2016-06-28 12:37:43

by George Spelvin

[permalink] [raw]
Subject: Re: Doing crypto in small stack buffers (bluetooth vs vmalloc-stack crash, etc)

Just a note, crypto/cts.c also does a lot of sg_set_buf() in stack buffers.

I have a local patch (appended, if anyone wants) to reduce the wasteful
amount of buffer space it uses (from 7 to 3 blocks on encrypt, from
6 to 3 blocks on decrypt), but it would take some rework to convert to
crypto_cipher_encrypt_one() or avoid stack buffers entirely.

commit c0aa0ae38dc6115b378939c5483ba6c7eb65d92a
Author: George Spelvin <[email protected]>
Date: Sat Oct 10 17:26:08 2015 -0400

crypto: cts - Reduce internal buffer usage

It only takes a 3-block temporary buffer to handle all the tricky
CTS cases. Encryption could in theory be done with two, but at a cost
in complexity.

But it's still a saving from the previous six blocks on the stack.

One issue I'm uncertain of and I'd like clarification on: to simplify
the cts_cbc_{en,de}crypt calls, I pass in the lcldesc structure which
contains the ctx->child transform rather than the parent one. I'm
assuming the block sizes are guaranteed to be the same (they're set up
in crypto_cts_alloc by copying), but I haven't been able to prove it to
my satisfaction.

Signed-off-by: George Spelvin <[email protected]>

diff --git a/crypto/cts.c b/crypto/cts.c
index e467ec0ac..e24d2e15 100644
--- a/crypto/cts.c
+++ b/crypto/cts.c
@@ -70,54 +70,44 @@ static int crypto_cts_setkey(struct crypto_tfm *parent, const u8 *key,
return err;
}

-static int cts_cbc_encrypt(struct crypto_cts_ctx *ctx,
- struct blkcipher_desc *desc,
+/*
+ * The final CTS encryption is just like CBC encryption except that:
+ * - the last plaintext block is zero-padded,
+ * - the second-last ciphertext block is trimmed, and
+ * - the last (complete) block of ciphertext is output before the
+ * (truncated) second-last one.

=== Requests ===
a: According to the code comment in the post, in what ways is the final CTS encryption different from CBC encryption? List each one.
b: In the post, rewrite the part that opens with "I have a local" and closes with "in complexity.", renaming "temporary" to "scratch".
You won't need the material after the post.

=== Data extract ===
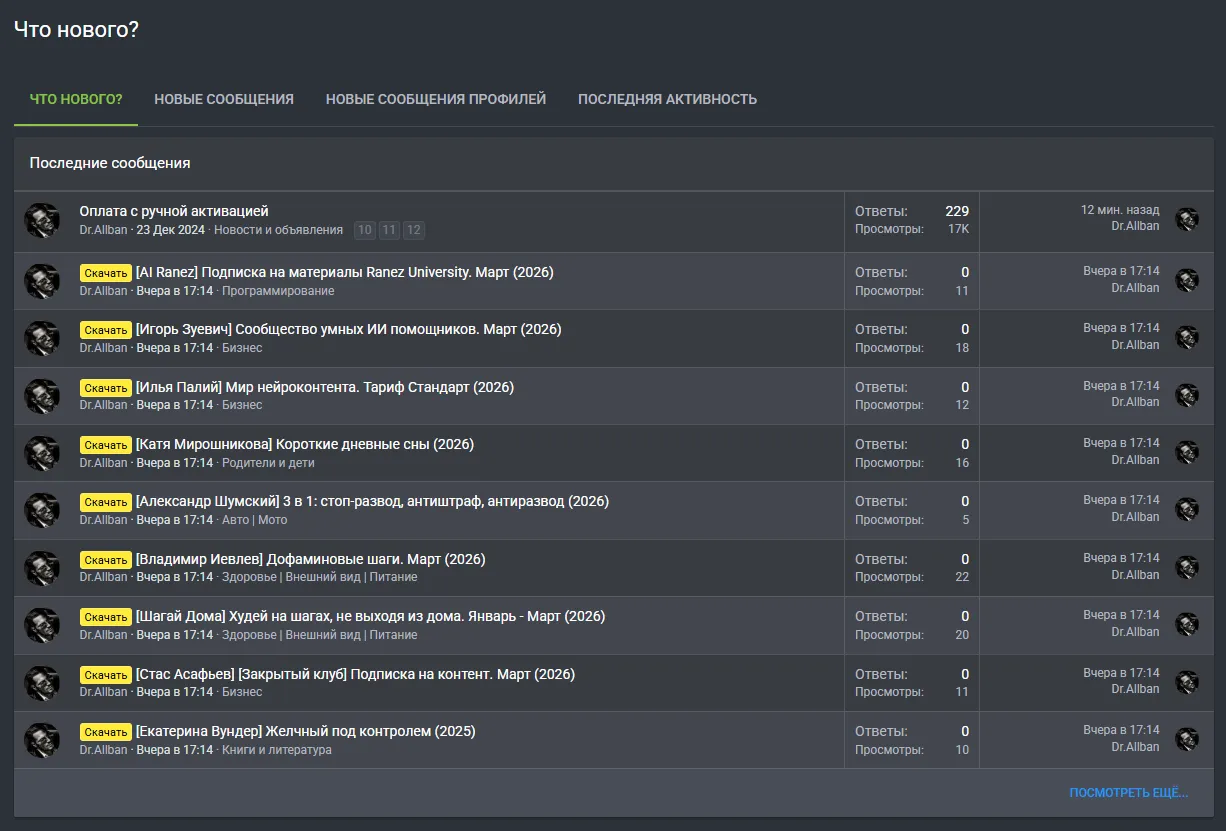
Task: Open author avatar beside Екатерина Вундер thread
Action: pos(42,740)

=== Solution set ===
a:
- The last plaintext block is zero-padded.
- The second-last ciphertext block is trimmed.
- The last (complete) block of ciphertext is output before the (truncated) second-last one.

b:
I have a local patch (appended, if anyone wants) to reduce the wasteful
amount of buffer space it uses (from 7 to 3 blocks on encrypt, from
6 to 3 blocks on decrypt), but it would take some rework to convert to
crypto_cipher_encrypt_one() or avoid stack buffers entirely.

commit c0aa0ae38dc6115b378939c5483ba6c7eb65d92a
Author: George Spelvin <[email protected]>
Date: Sat Oct 10 17:26:08 2015 -0400

crypto: cts - Reduce internal buffer usage

It only takes a 3-block scratch buffer to handle all the tricky
CTS cases. Encryption could in theory be done with two, but at a cost
in complexity.